Brexit was the headline topic of the Advertising Association’s Lead 2018 conference – the trade body has taken on the tricky task of campaigning for a good deal on behalf of the industry – but the outstanding issue of the day was trust.

Liam Fox, international trade secretary, was booked in June to deliver the political keynote, but he went to a Davos banquet instead. So Labour MP Chuka Ummuna stepped up with an intensely political anti-Brexit talk focusing on the untrustworthiness of PM Theresa May.

Then the de facto leader of adland and AA chairman adam&eveDDB’s James Murphy, hosted a panel on the impact of Brexit at which Channel 4’s new CEO Alex Mahon said she saw her main role as providing a vehicle for diverse viewpoints. “We don’t want to contribute to the ongoing sense of disenfranchisement,” she added.

Lindsay Pattison, WPP’s chief transformation officer, focused on talent and Brexit but soon veered into trust territory when she went uncharacteristically off-message and declared, “We have a spectrum of newspapers and it’s great to have diversity of opinion but they are boring us and creating anxiety… we need a trusted media provocateur to help stimulate debate.”
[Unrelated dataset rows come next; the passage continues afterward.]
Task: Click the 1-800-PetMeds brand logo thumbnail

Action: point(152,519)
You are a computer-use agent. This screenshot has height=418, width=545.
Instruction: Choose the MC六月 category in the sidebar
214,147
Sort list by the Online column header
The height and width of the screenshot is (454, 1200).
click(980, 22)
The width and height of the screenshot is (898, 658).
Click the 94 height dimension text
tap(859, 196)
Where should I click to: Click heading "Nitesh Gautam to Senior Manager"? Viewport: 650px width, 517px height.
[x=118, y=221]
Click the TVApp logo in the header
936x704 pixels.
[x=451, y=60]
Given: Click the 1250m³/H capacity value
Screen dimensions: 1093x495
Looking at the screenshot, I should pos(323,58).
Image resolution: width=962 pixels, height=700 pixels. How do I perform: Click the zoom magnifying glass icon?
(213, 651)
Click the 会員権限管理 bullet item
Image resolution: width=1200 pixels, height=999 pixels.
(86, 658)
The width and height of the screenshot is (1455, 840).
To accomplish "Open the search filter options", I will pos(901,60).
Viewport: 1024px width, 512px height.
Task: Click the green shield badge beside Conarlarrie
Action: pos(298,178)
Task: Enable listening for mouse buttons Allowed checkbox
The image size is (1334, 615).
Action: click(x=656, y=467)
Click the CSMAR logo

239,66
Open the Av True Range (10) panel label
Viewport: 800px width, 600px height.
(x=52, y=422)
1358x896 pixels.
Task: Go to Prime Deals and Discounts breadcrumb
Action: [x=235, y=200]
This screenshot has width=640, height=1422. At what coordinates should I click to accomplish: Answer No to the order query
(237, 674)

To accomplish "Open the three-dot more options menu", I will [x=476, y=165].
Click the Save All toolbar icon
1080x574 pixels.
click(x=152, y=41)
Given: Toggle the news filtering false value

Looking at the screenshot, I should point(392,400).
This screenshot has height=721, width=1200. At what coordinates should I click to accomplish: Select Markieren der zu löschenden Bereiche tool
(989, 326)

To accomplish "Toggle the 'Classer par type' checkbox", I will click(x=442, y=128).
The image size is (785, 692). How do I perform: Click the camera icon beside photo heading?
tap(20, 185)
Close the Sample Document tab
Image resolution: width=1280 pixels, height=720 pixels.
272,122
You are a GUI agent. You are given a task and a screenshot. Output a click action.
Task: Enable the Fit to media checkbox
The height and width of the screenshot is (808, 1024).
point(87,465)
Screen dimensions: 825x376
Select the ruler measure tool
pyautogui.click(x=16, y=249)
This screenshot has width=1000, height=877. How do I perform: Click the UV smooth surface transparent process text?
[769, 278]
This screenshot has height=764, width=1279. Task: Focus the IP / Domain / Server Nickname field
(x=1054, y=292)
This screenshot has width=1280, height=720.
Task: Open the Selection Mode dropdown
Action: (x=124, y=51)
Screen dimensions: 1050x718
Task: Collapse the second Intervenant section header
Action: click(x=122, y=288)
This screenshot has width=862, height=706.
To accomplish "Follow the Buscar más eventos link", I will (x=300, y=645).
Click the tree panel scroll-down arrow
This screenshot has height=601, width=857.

Murphy shared some insight into how Brexit is impacting his agency where four staff have left in the last six months because of uncertainty. He also hinted at an extension of A&E’s influence on DDB Europe, thanks to a Brexit-bruised client who wants to do more work out of his home country and has asked A&E to create a structure to make that happen.

Nick Manning, one of the founders of Manning Gottlieb OMD and recently of Ebiquity, ignited the debate on trust when claimed that the industry had alienated the public by being “cavalier in the pursuit of personalization.” Online ad fraud, he said, “is drug money without the guns.”

Manning finished by insisting, “Responsible marketing is the only kind that makes sense these days,” and urged everyone to “Get real. It’s tempting to get carried away by augmented reality and virtual reality in the never ending game of who’s coolest..but agencies need to get outside of the M25. Today’s reality is pretty important.”